Fuzzing has become a cornerstone technique for discovering operating system kernel vulnerabilities and enhancing security. However, state-of-the-art kernel fuzzers, including the de facto standard Syzkaller, struggle to generate effective system call sequences that respect implicit system call dependencies (SDRs). Consequently, many generated seeds either fail kernel validation or cannot penetrate deep execution paths, resulting in significant inefficiency. This paper posits that SDRs can be effectively learned from historical and current kernel execution data, and incorporating these learned relationships into fuzzing can substantially improve seed validity and diversity. To validate this hypothesis, the authors propose a method that leverages N-gram models to mine SDRs from the DongTing dataset (one of the largest Linux kernel execution datasets) as well as execution traces collected in real-time during the fuzzing process.
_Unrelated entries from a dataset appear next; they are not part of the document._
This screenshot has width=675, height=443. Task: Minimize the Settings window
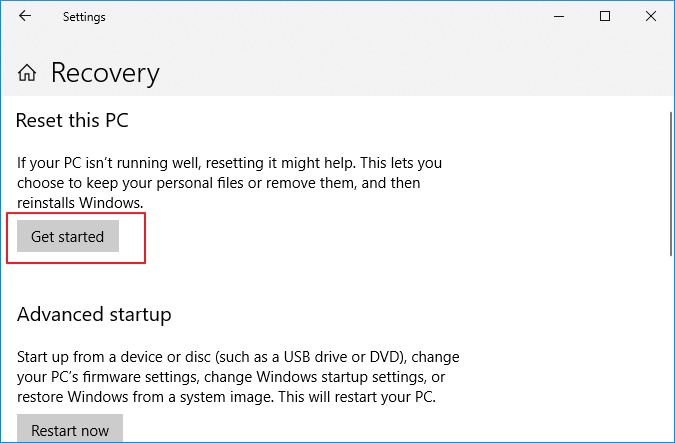(x=558, y=16)
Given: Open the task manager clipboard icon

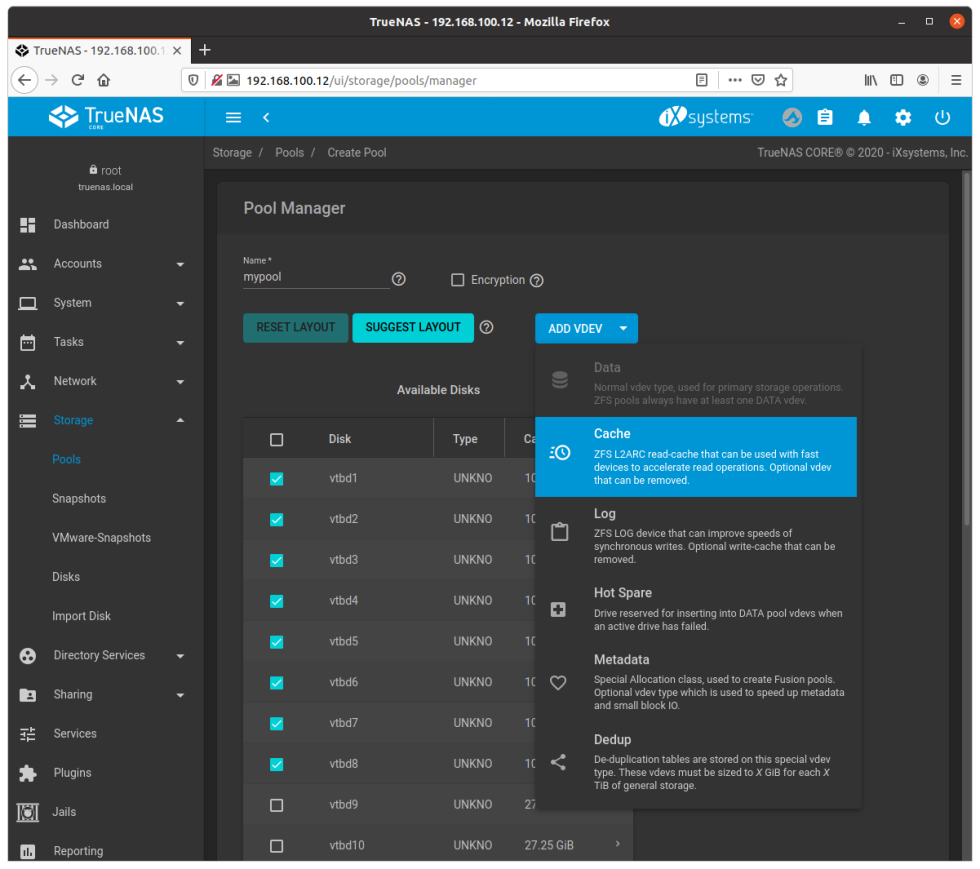Looking at the screenshot, I should [825, 118].
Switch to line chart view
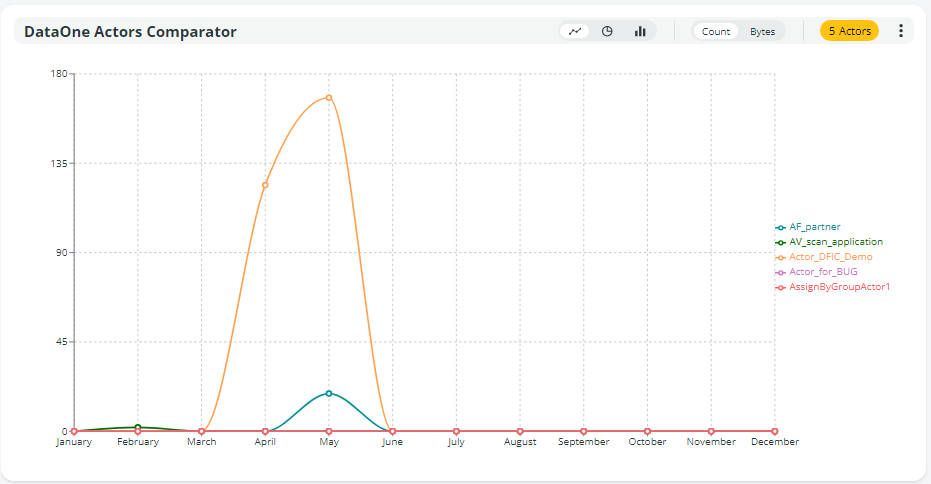The width and height of the screenshot is (931, 484). [x=575, y=31]
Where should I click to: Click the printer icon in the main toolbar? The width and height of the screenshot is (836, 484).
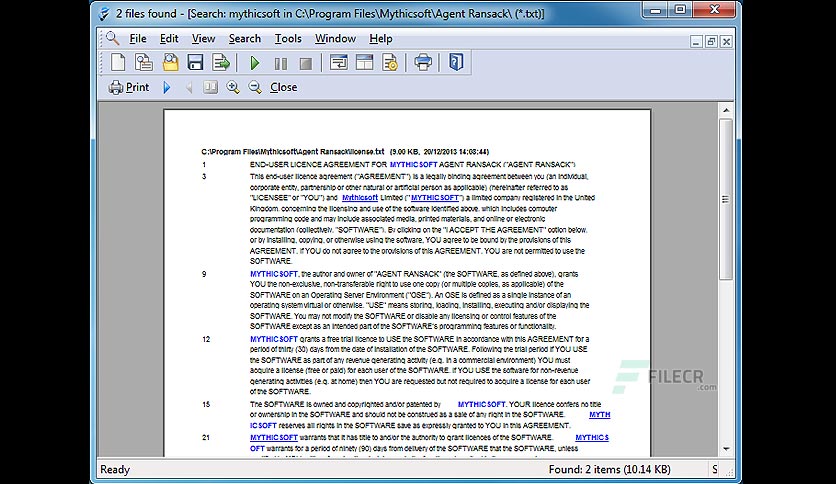coord(423,62)
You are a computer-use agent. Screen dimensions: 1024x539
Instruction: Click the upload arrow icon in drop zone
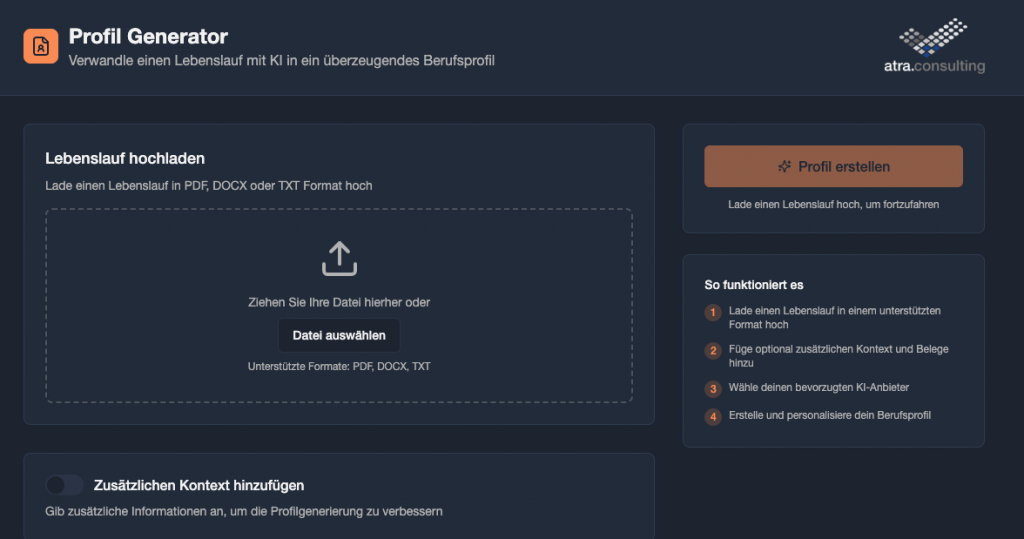point(339,258)
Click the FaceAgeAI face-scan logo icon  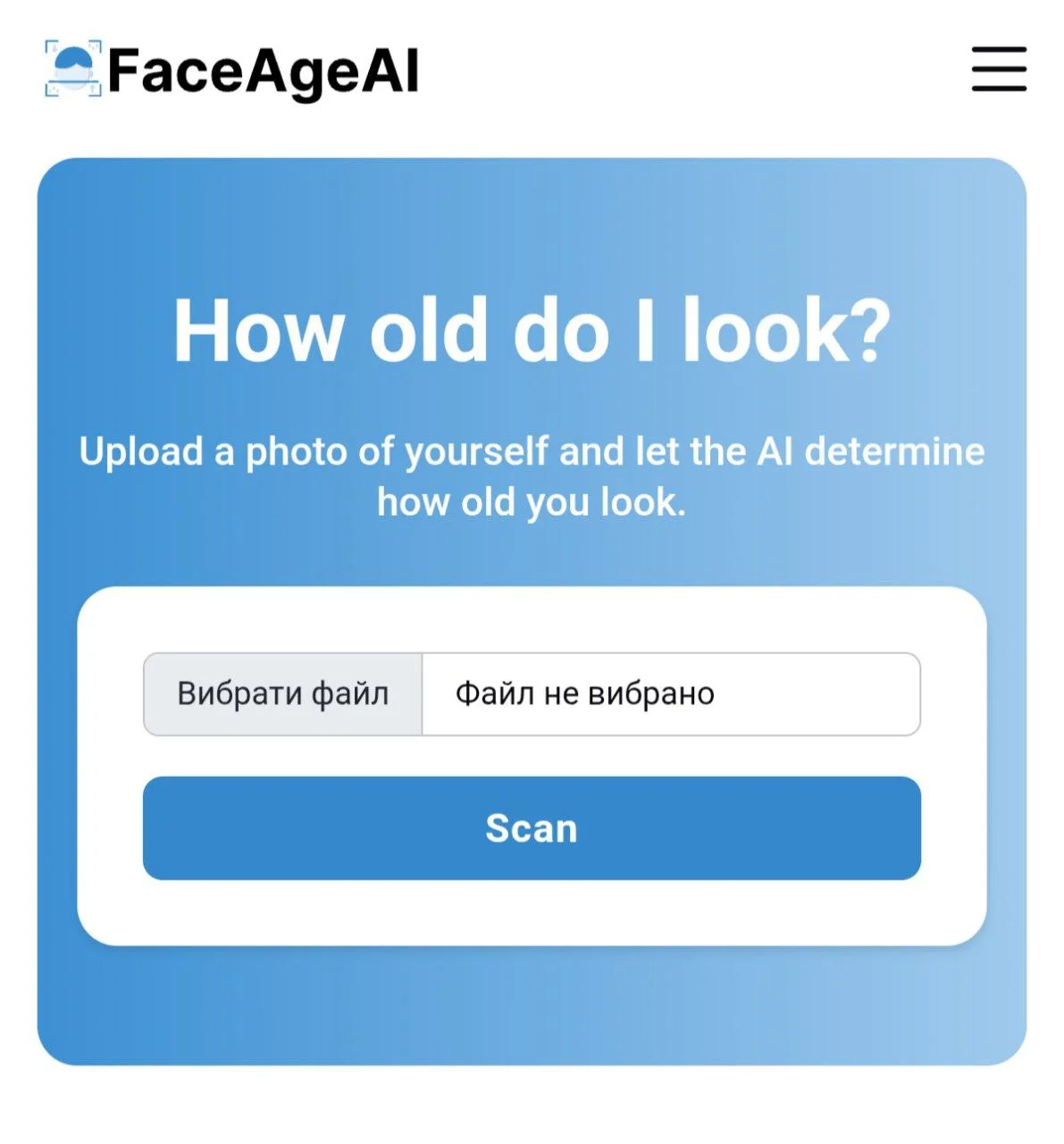(72, 69)
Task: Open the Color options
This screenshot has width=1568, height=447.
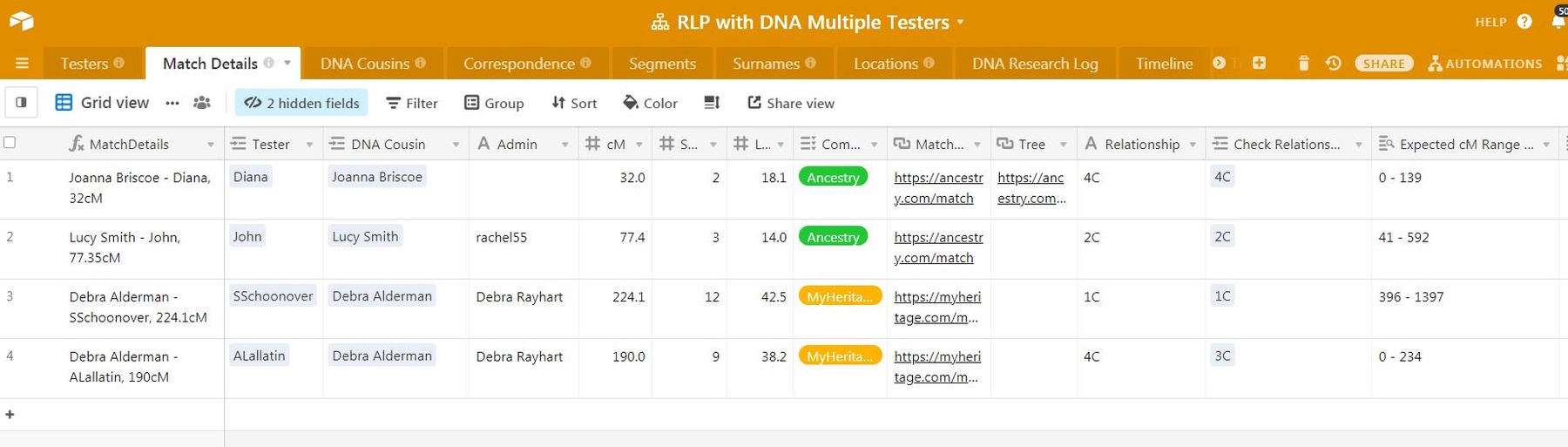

Research Background and Motivation

Problem Definition

The operating system kernel is a critical component of modern computing platforms, and kernel-level security compromises allow attackers to gain complete control of the system. The core challenges faced by current kernel fuzzers are:

1. Difficulty in Identifying System Call Dependencies (SDRs): Many generated system call sequences (SCSs) are invalid due to SDR violations
2. Low Efficiency in Seed Generation: Invalid test cases fail prematurely, contributing little to code exploration
3. Difficulty in Reaching Deep Execution Paths: Lack of understanding of semantic constraints between system calls

Limitations of Existing Approaches

• Syzkaller: Uses system call templates to enforce syntactic correctness but cannot capture deeper dependencies
• Static Analysis Methods: High computational overhead, difficult to deploy in high-throughput fuzzing environments
• Existing Machine Learning Methods: Limited data available during fuzzing, unable to comprehensively capture SDRs

Research Motivation

The authors propose a novel perspective of learning SDRs directly from kernel execution traces, combining the broad coverage of historical data with the adaptability of online learning.

Core Contributions

1. Proposes a novel strategy combining historical and real-time kernel execution data to learn SDRs, balancing broad coverage with kernel version adaptability
2. Develops the Psyzkaller prototype, integrating Bigram-based SDR learning and RandomWalk strategy into the Syzkaller workflow
3. Pre-trains the Bigram model using the largest historical Linux kernel execution dataset (DongTing)
4. Validates effectiveness on three representative Linux kernel versions, demonstrating superiority in branch coverage and vulnerability detection

Methodology Details

Task Definition

Input: Historical kernel execution dataset C and real-time fuzzing results Output: Enhanced Choice Table to guide more effective system call sequence generation Objective: Improve seed validity, diversity, and vulnerability discovery capability

Model Architecture

1. N-gram Model Selection

Adopts Bigram model (N=2) to learn SDRs based on the following considerations:

• Data Efficiency: N-gram models perform better on small datasets compared to DNN models
• Computational Efficiency: Minimal computational cost for updating Bigram matrices
• Interpretability: SDRs represented as transition probabilities between system calls, easy to understand and verify

Bigram Probability Calculation:

P(wj|wi) = count(wiwj) / count(wi)

2. Relationship Probability Matrix (RPM)

Constructs an RPM matrix where RPM[i]j records the probability of calling system call wj immediately after system call wi.

Algorithm 1: LearnSDR

Input: C (corpus of system call sequences), CallNum (total number of system calls in kernel)
Output: M (N-gram model learned from C)

1. Initialize matrix M and count array Count
2. Iterate through each sequence sc in corpus C:
   - Count consecutive system call pairs
   - Update count statistics
3. Calculate transition probabilities: M[i][j] = M[i][j] / Count[i]

3. Data Source Selection

Combines two types of execution data:

• Historical Data: DongTing dataset (85GB, 18,966 system call sequences)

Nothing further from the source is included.